## EXERCISE GOAL
Could you copy exactly the lines below, beginning at the line with "You are a GUI" and stopping after the line with "Given: Click the Raw Data Export help icon", with no pictures?

## RECORDS TO PROCESS
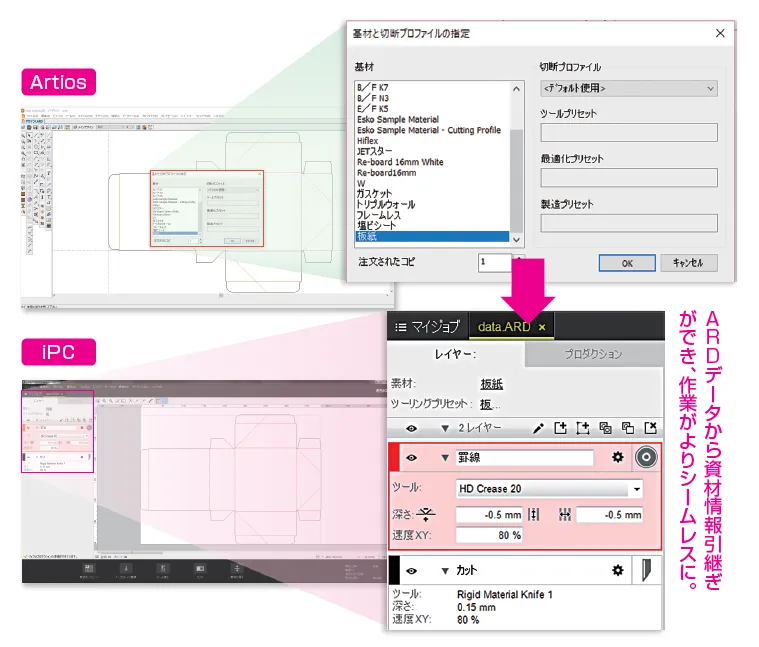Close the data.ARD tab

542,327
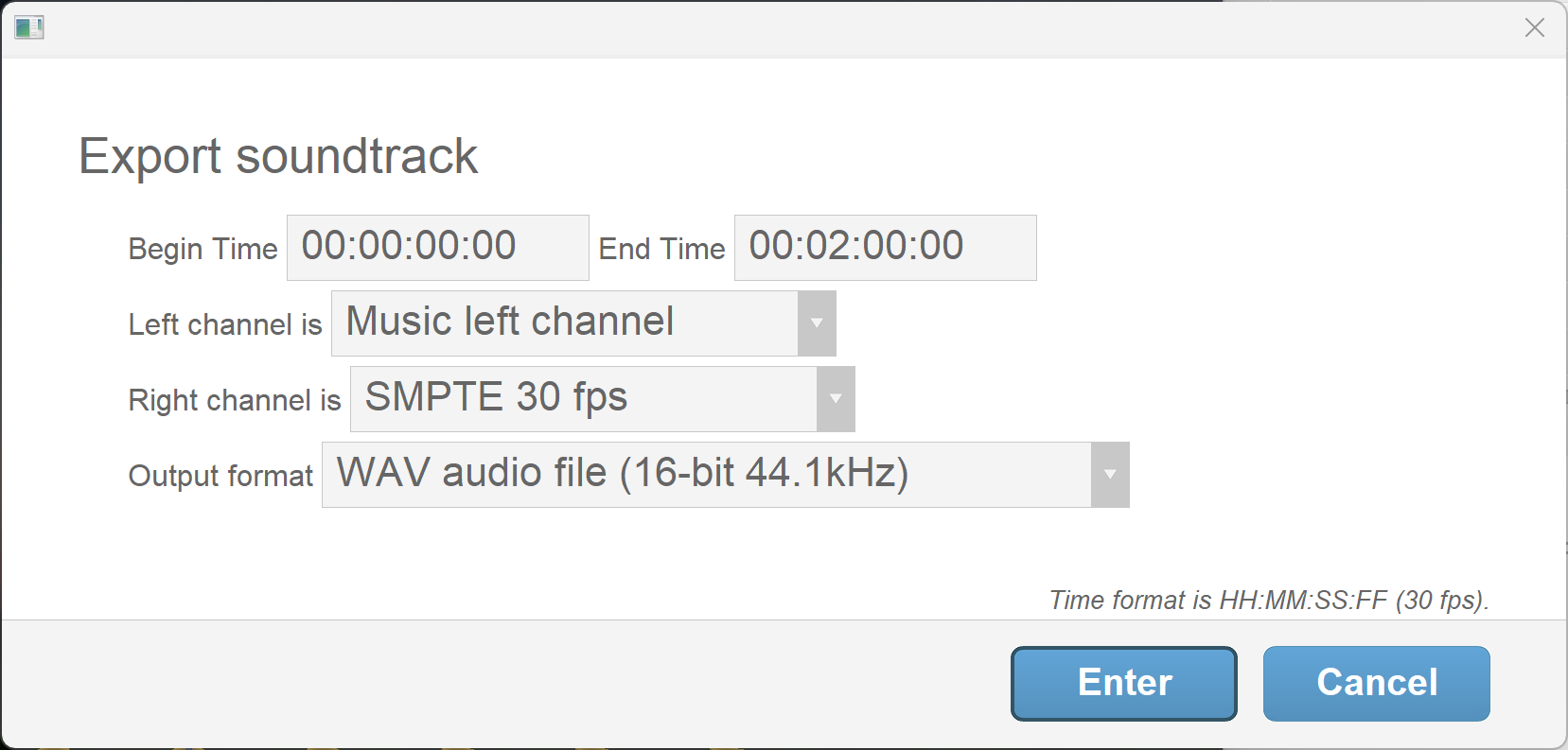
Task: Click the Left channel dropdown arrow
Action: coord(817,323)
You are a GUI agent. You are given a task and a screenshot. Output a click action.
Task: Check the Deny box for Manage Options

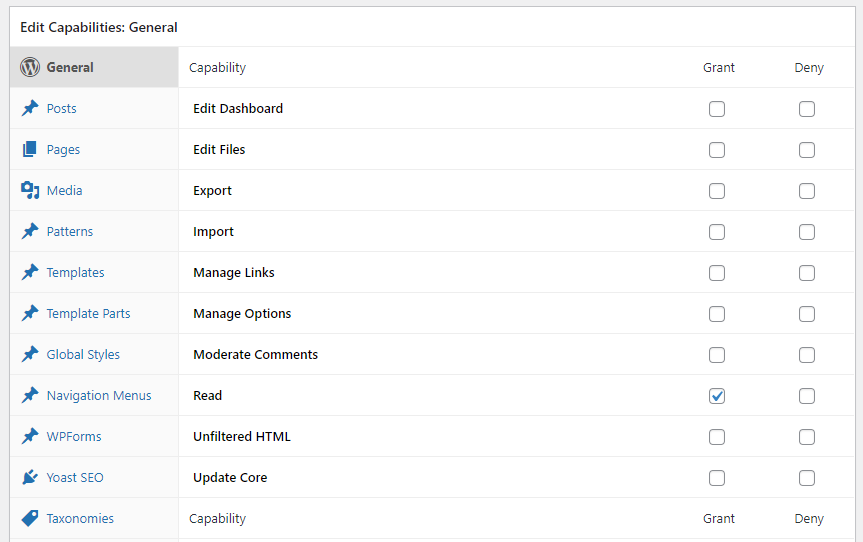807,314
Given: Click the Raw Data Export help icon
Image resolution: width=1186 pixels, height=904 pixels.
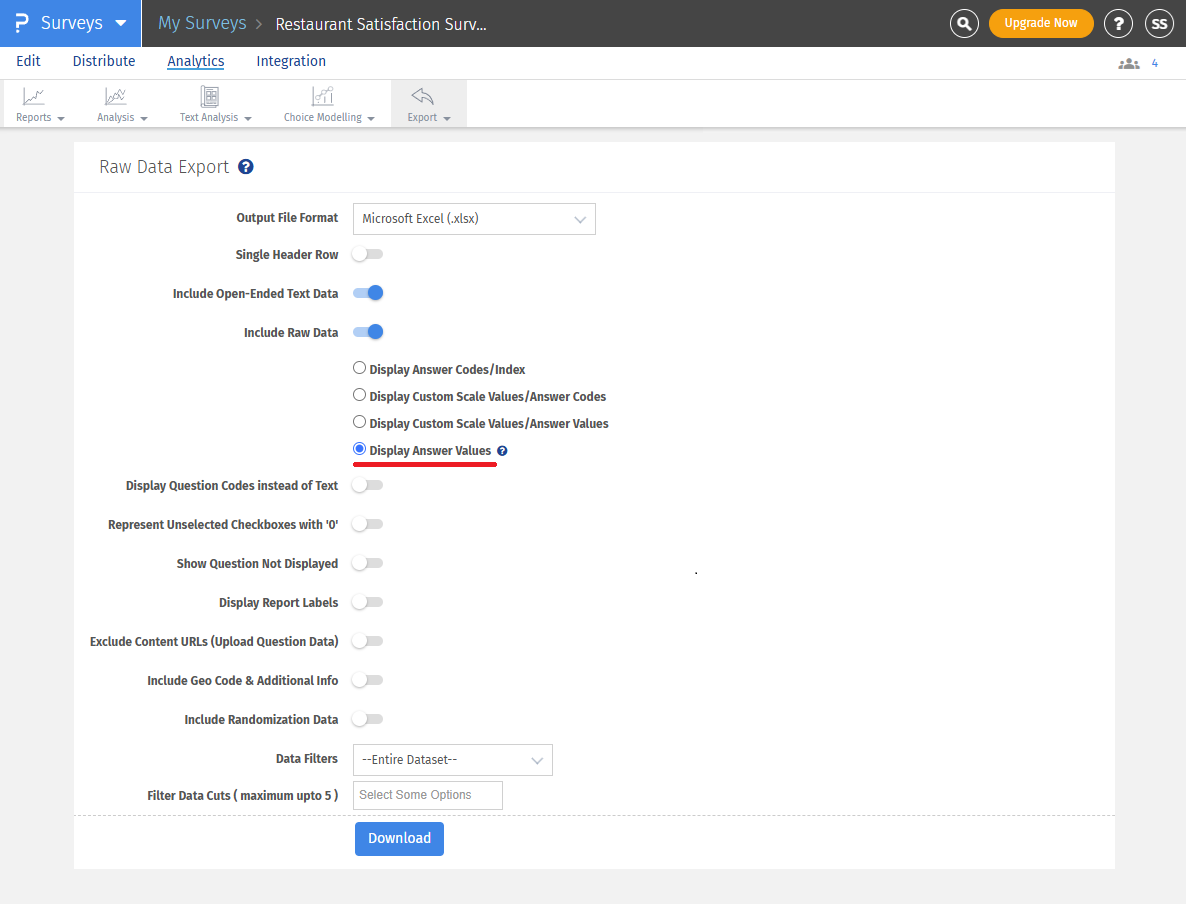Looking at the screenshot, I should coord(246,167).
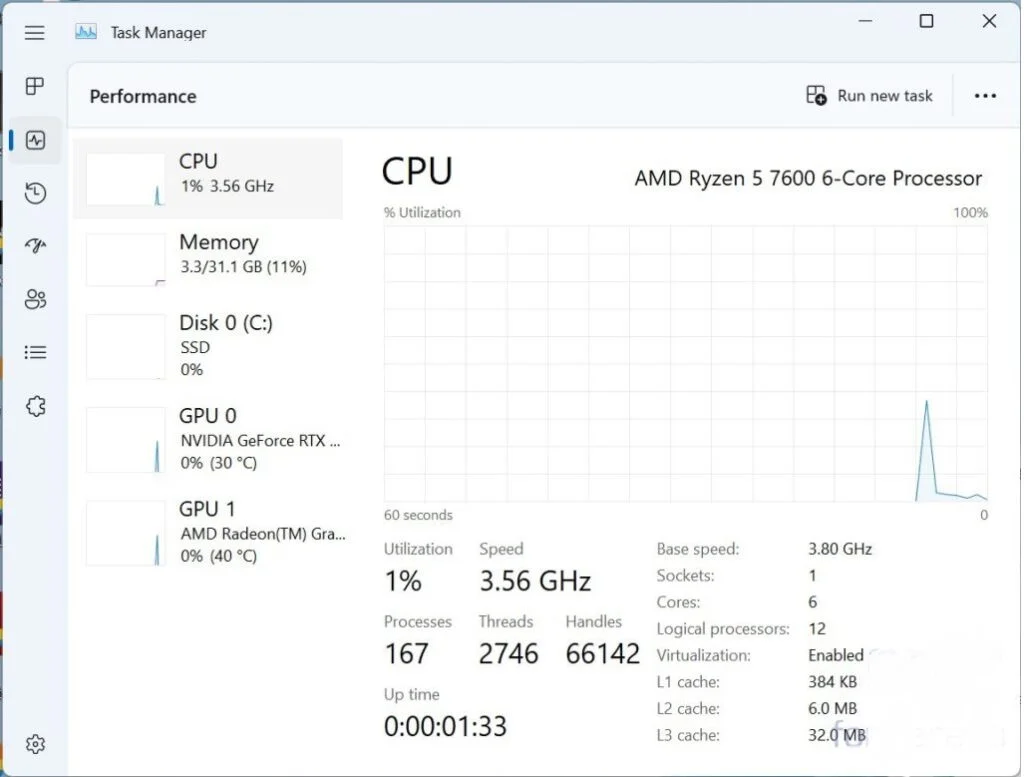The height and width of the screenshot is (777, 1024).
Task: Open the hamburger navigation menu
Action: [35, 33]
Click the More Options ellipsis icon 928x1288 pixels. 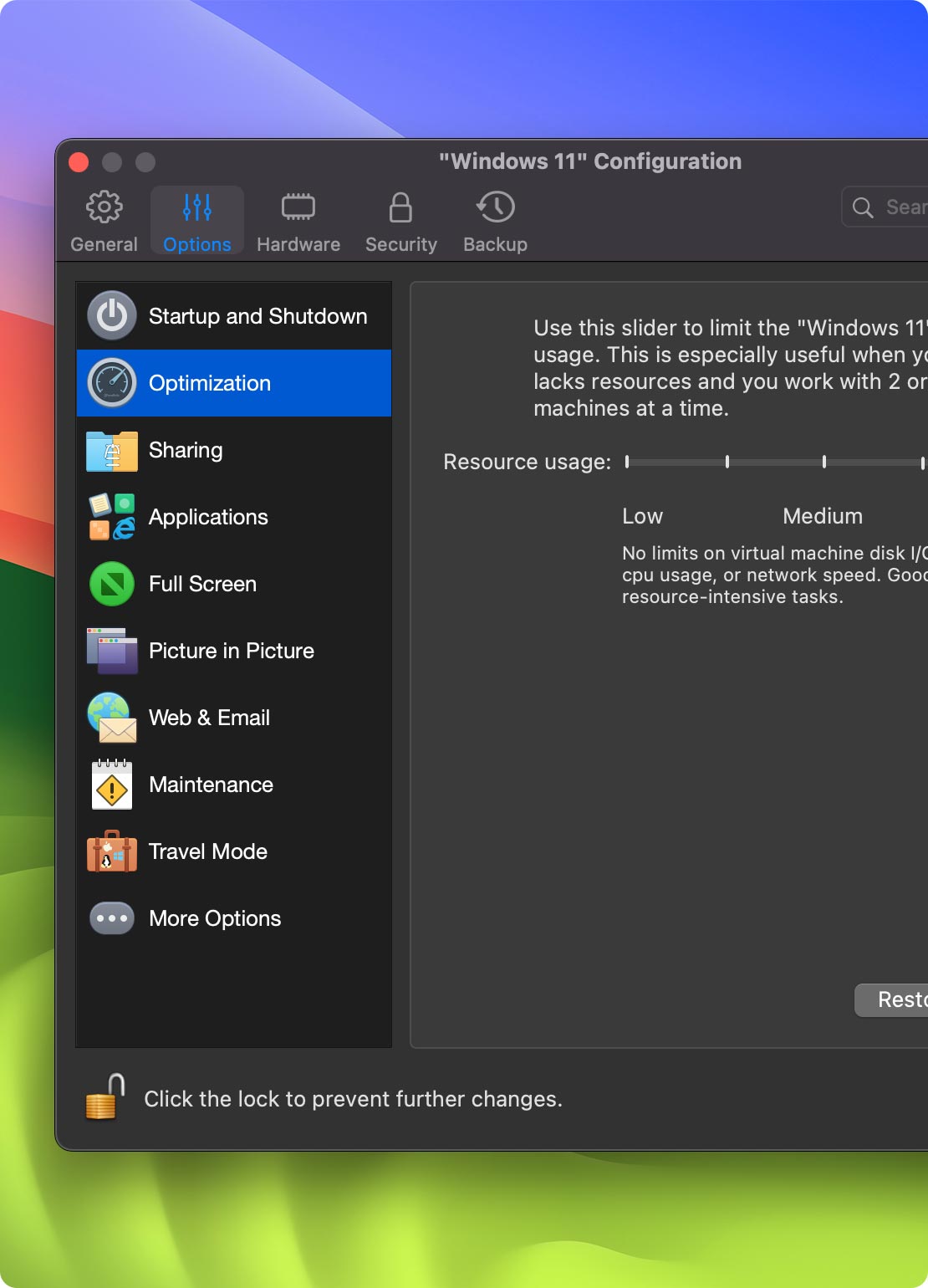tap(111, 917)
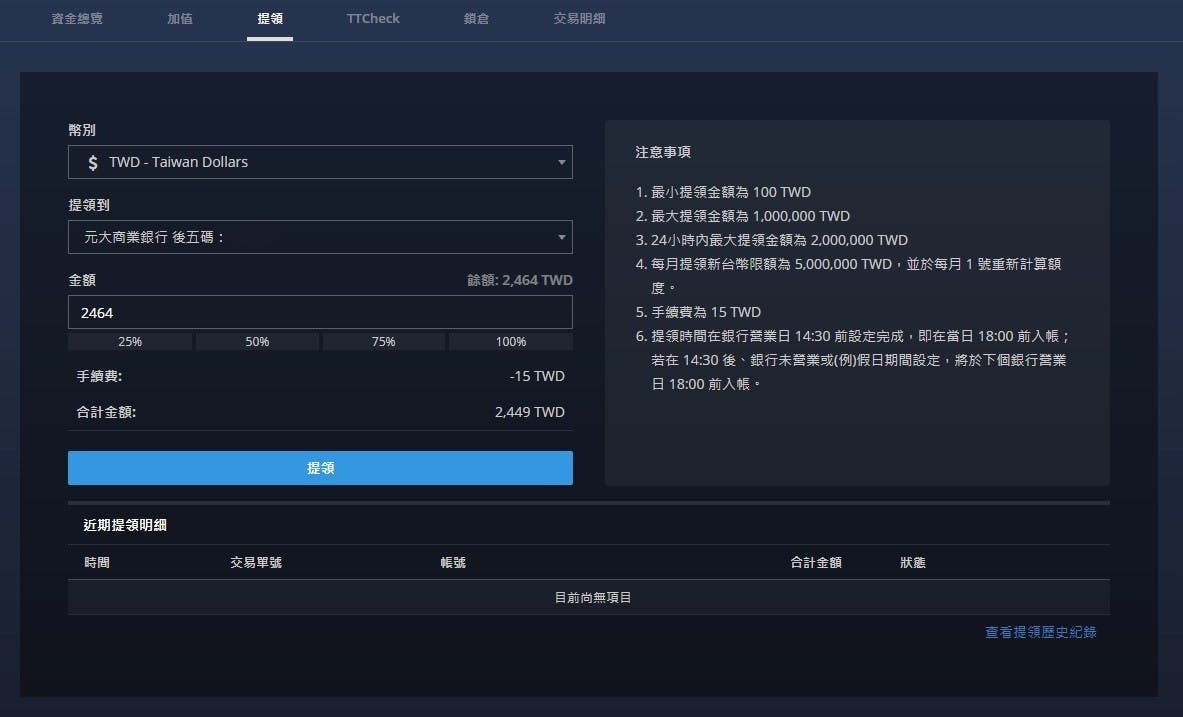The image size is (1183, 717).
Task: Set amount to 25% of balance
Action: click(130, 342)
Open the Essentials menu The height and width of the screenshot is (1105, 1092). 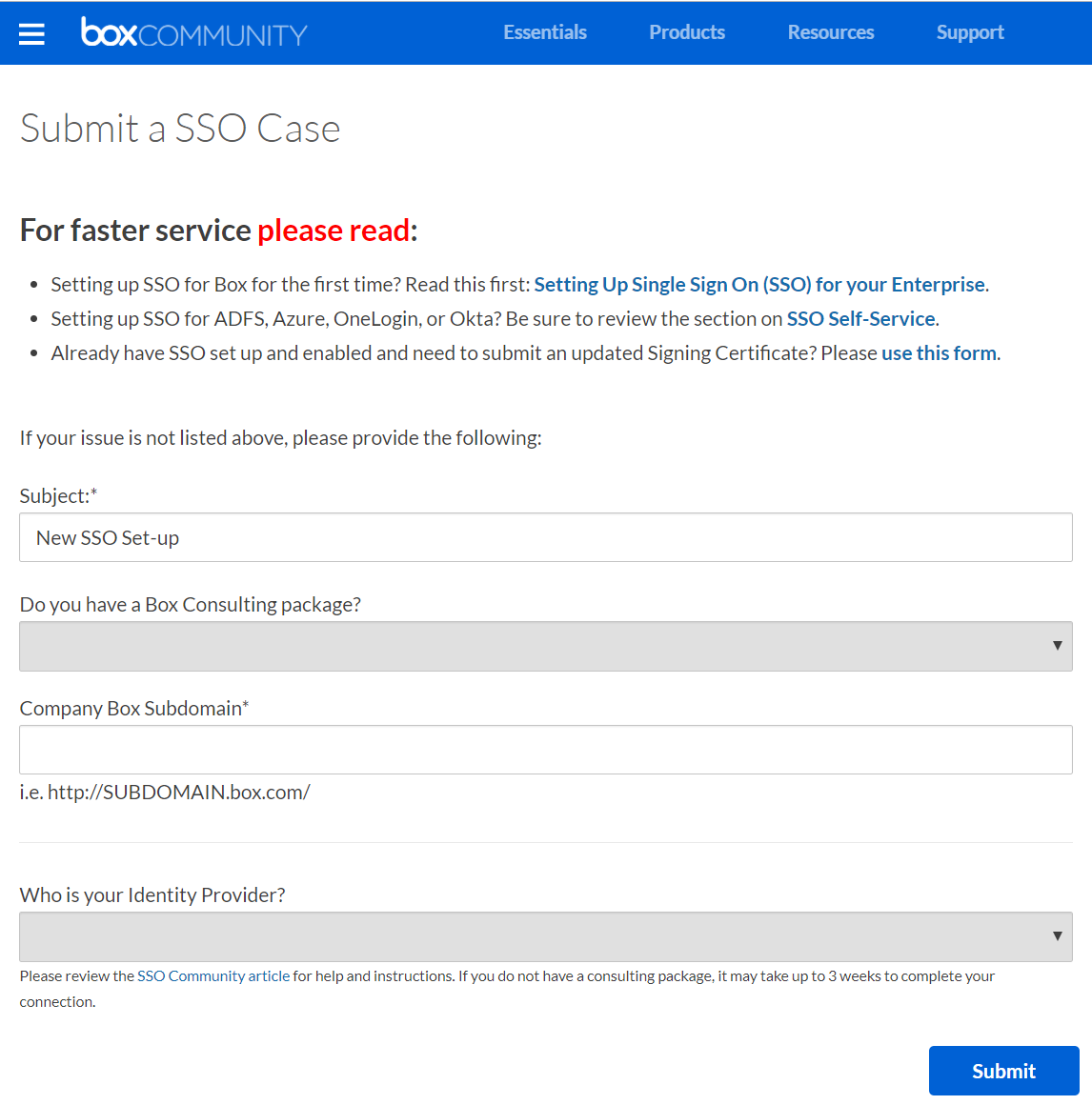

## RESPONSE TO THE TASK
You are a GUI agent. You are given a task and a screenshot. Output a click action.
Task: Check the Deny box for Manage Options

807,314
Given: Click the Raw Data Export help icon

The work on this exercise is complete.